Segment one (8 a.m.) might include:

• three sets of lab results for three different patients: – one markedly abnormal with a brief clinical history about yesterday’s visit, which was performed by another of the practice’s veterinarians who is not working today – one routine screening for PPID (Cushings) that is WNL – one quantitative fecal with 8000 strongyle eggs/gram from a horse with weight loss

• two phone messages from clients: – one requesting a pre-purchase exam tomorrow – one reporting that a horse with a laceration sutured two days ago is now toe-touching lame

• a list of ambulatory calls for the day, with a request for an 8:30 a.m. ovulation check as the first stop. Clients are requesting estimated times of arrival.

Segment two (10 a.m.) might include:

• a phone call requesting feedback on radiographs that were sent by e-mail for review yesterday that you have not yet evaluated

• a call from receptionist about a colic in progress 30 minutes from your current location. She tells you one of the other veterinarians from your practice is 20 minutes from the colic.
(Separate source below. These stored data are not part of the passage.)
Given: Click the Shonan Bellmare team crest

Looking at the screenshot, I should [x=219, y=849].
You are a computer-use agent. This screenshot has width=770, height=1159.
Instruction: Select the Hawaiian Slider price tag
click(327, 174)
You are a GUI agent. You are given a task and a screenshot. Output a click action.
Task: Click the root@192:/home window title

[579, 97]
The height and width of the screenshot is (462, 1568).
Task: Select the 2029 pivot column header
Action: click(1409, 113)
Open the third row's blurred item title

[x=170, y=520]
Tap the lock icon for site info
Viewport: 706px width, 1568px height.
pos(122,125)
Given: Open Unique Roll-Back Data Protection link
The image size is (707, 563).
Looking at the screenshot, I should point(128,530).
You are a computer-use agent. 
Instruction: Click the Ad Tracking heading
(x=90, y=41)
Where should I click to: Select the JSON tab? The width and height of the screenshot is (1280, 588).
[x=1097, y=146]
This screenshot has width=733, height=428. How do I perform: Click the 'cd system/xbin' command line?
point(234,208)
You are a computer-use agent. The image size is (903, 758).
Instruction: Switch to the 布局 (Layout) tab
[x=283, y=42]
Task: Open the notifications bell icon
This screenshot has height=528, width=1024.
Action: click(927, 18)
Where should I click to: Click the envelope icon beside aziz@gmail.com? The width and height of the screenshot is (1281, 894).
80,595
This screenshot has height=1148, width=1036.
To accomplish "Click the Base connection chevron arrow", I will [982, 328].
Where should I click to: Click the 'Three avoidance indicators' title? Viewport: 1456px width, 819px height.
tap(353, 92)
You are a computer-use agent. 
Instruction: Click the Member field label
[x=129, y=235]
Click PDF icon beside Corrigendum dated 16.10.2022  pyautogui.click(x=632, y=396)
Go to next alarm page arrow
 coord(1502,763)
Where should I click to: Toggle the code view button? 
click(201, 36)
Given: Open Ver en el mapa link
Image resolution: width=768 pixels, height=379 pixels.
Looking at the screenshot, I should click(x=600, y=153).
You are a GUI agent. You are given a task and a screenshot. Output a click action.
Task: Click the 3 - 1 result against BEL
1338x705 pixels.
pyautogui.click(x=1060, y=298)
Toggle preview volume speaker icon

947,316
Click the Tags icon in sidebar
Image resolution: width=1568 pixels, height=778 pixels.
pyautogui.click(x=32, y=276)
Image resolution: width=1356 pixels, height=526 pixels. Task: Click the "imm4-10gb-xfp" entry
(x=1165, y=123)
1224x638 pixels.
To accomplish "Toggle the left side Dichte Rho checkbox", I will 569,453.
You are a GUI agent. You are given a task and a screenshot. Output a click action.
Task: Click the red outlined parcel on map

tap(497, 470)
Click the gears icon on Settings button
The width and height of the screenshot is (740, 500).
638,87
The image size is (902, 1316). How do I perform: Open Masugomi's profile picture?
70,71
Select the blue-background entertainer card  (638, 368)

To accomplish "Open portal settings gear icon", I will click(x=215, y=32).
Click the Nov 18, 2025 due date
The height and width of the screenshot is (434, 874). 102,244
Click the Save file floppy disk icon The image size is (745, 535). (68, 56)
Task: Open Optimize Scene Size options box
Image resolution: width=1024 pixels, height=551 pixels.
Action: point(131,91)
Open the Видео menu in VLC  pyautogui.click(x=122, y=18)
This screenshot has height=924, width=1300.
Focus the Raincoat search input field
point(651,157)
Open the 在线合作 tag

Segment three (2 p.m.) might include:

• a call from a farm manager asking for advice about a 12-hour-old foal that hasn’t nursed yet

• a call from lab reporting positive Salmonella result on the diarrhea sample you sent in three days ago from a neonatal foal with diarrhea

Segment four (5 p.m.) might include:

• a call from your spouse asking what time you’ll be home for dinner and asking you to pick up milk

• a call from another veterinarian in the practice asking for help with a dystocia.

Take-Home Message

An owner who manages the practice in accordance with a personal belief system will enjoy a more positive culture and a more rewarding return on his/her investment. An associate aware of his/her personal values and in alignment with the values of the practice where that person is working will achieve a more satisfying career.

Whether you are a practice owner evaluating candidates for a position, or an associate veterinarian looking for a home for your career, it is important to understand the importance of aligning values. This is an effort that will pay off exponentially.